** START Text section **
Suppose I have the following process

$$y_{t+1} = y_t \exp (\varepsilon_{t+1})$$

where $\varepsilon_{t+1}\sim _{iid} N(\frac{\sigma v^2 }{2},v^2 )$, $v> 0$. I would like to calculate $E[y_{t+1}|y_t]$

For this, I apply conditional expectation in the equation above. So

$$E[y_{t+1} | y_t ] =E [y_t \exp (\varepsilon_{t+1})| y_t] = y_t E [ \exp (\varepsilon_{t+1})| y_t].$$

Now I’m unsure of saying that $\exp (\varepsilon_{t+1})$ and $y_t$ are independent. I suspect this to be true, since $y_t = y_{t-1} \varepsilon_{t} $ and $\{\varepsilon_t\}_{t=0}^{\infty}$ is a iid process. If the independence of $\exp (\varepsilon_{t+1})$ and $y_t$ is true, I can conclude that

$$E[y_{t+1} | y_t ] = y_t E [ \exp (\varepsilon_{t+1})| y_t] = y_t E [ \exp (\varepsilon_{t+1})] = y_t \exp( \frac{\sigma v^2 }{2} + \frac{v^2}{2}).$$

Is my argument correct?
** END Text section **
** START Stored rows **
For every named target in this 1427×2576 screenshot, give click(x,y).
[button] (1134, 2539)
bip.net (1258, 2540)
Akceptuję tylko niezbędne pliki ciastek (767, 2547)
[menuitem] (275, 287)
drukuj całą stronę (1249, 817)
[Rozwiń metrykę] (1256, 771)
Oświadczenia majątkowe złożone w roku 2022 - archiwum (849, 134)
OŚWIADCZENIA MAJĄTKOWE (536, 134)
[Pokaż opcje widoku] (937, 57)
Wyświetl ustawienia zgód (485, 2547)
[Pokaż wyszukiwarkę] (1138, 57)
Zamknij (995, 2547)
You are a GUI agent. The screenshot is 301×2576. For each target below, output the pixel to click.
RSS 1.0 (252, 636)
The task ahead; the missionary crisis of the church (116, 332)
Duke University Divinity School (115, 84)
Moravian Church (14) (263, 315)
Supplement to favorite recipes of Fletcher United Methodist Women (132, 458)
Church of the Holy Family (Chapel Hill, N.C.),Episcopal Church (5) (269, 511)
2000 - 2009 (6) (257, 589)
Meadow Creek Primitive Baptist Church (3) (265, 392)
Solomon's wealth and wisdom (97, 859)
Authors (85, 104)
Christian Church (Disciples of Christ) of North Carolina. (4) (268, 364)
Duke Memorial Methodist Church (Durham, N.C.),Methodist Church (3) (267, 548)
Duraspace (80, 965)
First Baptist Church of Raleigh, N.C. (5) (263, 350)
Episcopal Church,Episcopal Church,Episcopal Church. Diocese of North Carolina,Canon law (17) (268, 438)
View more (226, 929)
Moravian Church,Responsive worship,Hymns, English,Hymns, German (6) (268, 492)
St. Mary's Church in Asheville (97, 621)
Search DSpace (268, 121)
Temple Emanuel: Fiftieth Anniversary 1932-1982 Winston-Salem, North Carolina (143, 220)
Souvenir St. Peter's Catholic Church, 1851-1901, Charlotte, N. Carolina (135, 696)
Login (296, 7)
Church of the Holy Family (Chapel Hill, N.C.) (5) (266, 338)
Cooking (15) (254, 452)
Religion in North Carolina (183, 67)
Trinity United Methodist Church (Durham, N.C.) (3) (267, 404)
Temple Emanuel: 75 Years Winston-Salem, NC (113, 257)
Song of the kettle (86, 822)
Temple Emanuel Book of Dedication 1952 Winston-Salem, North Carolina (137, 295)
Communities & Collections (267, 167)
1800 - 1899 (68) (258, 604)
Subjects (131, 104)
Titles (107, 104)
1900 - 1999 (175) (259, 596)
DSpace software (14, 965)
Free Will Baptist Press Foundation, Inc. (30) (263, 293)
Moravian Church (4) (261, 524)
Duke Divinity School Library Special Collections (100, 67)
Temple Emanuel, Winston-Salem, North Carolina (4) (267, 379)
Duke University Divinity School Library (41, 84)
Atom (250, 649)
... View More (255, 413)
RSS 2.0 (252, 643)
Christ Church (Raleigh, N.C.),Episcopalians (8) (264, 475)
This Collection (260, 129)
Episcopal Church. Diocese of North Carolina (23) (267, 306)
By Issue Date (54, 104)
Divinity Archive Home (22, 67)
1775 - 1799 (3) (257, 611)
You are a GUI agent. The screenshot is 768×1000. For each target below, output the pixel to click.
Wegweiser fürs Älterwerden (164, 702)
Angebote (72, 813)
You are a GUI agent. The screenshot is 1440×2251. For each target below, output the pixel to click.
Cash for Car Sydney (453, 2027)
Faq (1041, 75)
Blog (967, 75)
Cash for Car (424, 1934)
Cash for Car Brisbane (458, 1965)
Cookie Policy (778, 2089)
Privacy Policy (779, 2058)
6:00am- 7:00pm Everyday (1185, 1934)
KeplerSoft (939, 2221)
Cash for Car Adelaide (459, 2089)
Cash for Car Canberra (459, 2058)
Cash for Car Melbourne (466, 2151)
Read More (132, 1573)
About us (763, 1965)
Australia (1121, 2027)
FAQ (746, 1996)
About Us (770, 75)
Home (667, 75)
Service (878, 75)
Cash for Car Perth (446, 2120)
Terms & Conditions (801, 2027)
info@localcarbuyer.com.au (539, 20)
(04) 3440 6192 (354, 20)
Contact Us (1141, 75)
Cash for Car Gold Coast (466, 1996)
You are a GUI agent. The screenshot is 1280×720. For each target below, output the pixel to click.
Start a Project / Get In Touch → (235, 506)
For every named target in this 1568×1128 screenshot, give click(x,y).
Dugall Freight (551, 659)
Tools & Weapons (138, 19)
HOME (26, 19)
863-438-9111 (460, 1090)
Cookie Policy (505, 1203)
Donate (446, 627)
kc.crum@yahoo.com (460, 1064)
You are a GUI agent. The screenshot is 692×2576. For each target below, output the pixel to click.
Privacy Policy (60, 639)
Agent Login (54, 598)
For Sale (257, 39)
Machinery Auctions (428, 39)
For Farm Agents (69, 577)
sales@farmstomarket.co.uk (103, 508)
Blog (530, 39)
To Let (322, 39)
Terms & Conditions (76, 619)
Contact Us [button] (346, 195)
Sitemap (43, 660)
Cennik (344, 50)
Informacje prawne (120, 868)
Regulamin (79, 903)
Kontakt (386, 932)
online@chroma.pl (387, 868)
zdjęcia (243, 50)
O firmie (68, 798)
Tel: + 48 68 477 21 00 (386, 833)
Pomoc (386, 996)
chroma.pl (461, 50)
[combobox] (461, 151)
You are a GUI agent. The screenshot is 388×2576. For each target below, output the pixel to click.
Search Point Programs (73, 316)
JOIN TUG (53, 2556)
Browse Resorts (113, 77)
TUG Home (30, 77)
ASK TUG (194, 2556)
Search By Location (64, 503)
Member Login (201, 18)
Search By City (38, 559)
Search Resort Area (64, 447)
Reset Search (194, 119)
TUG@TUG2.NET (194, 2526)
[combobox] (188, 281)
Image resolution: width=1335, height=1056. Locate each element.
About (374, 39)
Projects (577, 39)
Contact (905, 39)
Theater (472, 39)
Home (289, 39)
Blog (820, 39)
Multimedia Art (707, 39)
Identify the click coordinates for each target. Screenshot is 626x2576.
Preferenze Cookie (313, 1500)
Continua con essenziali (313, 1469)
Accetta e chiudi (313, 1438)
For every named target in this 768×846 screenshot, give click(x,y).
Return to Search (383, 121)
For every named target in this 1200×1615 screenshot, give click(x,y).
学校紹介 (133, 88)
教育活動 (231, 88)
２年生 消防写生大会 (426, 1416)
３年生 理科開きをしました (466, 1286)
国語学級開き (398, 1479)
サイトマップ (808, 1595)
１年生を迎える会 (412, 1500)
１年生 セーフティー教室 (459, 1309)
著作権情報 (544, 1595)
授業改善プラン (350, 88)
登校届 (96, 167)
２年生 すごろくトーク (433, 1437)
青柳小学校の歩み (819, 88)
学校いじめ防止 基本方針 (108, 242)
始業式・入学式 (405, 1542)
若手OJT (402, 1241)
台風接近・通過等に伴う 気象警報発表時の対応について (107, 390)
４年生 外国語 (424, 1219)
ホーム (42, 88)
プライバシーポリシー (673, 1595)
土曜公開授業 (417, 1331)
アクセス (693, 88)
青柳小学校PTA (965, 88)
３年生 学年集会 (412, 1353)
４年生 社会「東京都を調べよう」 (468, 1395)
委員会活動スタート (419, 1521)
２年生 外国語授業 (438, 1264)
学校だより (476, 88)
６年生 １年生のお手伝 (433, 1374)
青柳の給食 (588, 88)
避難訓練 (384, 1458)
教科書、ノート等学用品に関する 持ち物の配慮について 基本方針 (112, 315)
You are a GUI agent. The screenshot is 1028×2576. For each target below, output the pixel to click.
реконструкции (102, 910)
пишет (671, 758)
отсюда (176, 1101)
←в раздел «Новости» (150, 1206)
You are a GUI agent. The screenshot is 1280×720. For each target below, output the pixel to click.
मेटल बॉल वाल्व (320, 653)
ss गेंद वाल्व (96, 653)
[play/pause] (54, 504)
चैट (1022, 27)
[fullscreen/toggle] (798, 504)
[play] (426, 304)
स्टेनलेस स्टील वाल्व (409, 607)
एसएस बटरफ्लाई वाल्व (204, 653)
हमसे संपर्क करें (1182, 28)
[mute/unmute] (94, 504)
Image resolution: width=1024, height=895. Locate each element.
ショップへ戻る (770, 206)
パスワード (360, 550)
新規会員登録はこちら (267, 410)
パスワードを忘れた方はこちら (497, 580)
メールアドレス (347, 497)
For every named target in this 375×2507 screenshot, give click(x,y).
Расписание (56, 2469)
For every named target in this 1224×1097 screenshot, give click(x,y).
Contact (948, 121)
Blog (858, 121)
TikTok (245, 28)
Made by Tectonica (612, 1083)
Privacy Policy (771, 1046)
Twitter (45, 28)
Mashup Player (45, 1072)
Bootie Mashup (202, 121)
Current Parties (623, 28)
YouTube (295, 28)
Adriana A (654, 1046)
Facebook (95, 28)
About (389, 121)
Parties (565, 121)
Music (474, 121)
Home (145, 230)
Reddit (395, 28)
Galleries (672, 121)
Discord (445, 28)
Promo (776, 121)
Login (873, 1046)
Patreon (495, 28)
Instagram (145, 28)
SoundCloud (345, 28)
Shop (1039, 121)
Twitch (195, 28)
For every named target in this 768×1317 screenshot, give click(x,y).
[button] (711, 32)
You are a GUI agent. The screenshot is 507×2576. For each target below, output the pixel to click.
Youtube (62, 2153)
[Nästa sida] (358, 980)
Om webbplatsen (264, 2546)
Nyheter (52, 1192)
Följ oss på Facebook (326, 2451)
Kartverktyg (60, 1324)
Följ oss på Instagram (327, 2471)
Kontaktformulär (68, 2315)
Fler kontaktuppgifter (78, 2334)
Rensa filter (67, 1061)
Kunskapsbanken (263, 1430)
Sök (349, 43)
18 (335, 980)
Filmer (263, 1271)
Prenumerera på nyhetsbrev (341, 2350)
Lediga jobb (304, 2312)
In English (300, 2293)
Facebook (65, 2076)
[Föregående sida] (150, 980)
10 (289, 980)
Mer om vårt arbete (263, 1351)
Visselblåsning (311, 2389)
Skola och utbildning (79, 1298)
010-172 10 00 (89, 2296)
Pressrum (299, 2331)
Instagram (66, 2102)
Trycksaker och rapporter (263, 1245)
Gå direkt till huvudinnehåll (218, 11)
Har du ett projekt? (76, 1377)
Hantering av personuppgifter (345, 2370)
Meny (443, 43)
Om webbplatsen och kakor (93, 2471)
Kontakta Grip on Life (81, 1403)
** END Stored rows **
Task description: Can you quote the conditional expectation post between "For this, I" and "my argument correct?", inclusive? Rely only on the conditional expectation post, not on the listing.

Written solution:
For this, I apply conditional expectation in the equation above. So

$$E[y_{t+1} | y_t ] =E [y_t \exp (\varepsilon_{t+1})| y_t] = y_t E [ \exp (\varepsilon_{t+1})| y_t].$$

Now I’m unsure of saying that $\exp (\varepsilon_{t+1})$ and $y_t$ are independent. I suspect this to be true, since $y_t = y_{t-1} \varepsilon_{t} $ and $\{\varepsilon_t\}_{t=0}^{\infty}$ is a iid process. If the independence of $\exp (\varepsilon_{t+1})$ and $y_t$ is true, I can conclude that

$$E[y_{t+1} | y_t ] = y_t E [ \exp (\varepsilon_{t+1})| y_t] = y_t E [ \exp (\varepsilon_{t+1})] = y_t \exp( \frac{\sigma v^2 }{2} + \frac{v^2}{2}).$$

Is my argument correct?